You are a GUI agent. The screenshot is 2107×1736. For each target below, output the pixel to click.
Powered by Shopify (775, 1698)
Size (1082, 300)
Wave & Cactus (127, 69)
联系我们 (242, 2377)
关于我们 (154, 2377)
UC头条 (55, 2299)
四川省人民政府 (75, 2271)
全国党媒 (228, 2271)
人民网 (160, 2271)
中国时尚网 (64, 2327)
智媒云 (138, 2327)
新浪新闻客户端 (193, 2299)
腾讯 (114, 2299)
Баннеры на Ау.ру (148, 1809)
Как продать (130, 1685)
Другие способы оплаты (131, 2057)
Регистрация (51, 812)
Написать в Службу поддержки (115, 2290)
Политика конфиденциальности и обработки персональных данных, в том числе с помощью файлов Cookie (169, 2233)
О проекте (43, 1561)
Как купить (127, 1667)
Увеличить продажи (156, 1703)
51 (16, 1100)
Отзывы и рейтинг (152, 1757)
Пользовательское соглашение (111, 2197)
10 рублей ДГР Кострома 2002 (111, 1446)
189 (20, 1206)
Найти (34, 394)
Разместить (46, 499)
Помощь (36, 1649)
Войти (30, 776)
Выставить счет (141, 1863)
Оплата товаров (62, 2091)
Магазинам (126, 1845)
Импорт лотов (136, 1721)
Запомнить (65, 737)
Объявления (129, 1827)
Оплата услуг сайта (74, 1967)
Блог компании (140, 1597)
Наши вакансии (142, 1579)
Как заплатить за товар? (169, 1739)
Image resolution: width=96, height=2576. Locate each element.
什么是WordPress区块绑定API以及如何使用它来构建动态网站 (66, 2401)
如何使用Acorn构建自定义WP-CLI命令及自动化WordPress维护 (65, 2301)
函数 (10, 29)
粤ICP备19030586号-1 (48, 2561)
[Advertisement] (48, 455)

**What the task requires:** In the entries above, please find the line with "Как купить (127, 1667)" and the line with "粤ICP备19030586号-1 (48, 2561)", then write out exactly those two lines and every line between them, and nothing more.

**Reply:**
Как купить (127, 1667)
Увеличить продажи (156, 1703)
51 (16, 1100)
Отзывы и рейтинг (152, 1757)
Пользовательское соглашение (111, 2197)
10 рублей ДГР Кострома 2002 (111, 1446)
189 (20, 1206)
Найти (34, 394)
Разместить (46, 499)
Помощь (36, 1649)
Войти (30, 776)
Выставить счет (141, 1863)
Оплата товаров (62, 2091)
Магазинам (126, 1845)
Импорт лотов (136, 1721)
Запомнить (65, 737)
Объявления (129, 1827)
Оплата услуг сайта (74, 1967)
Блог компании (140, 1597)
Наши вакансии (142, 1579)
Как заплатить за товар? (169, 1739)
Image resolution: width=96, height=2576. Locate each element.
什么是WordPress区块绑定API以及如何使用它来构建动态网站 (66, 2401)
如何使用Acorn构建自定义WP-CLI命令及自动化WordPress维护 (65, 2301)
函数 (10, 29)
粤ICP备19030586号-1 (48, 2561)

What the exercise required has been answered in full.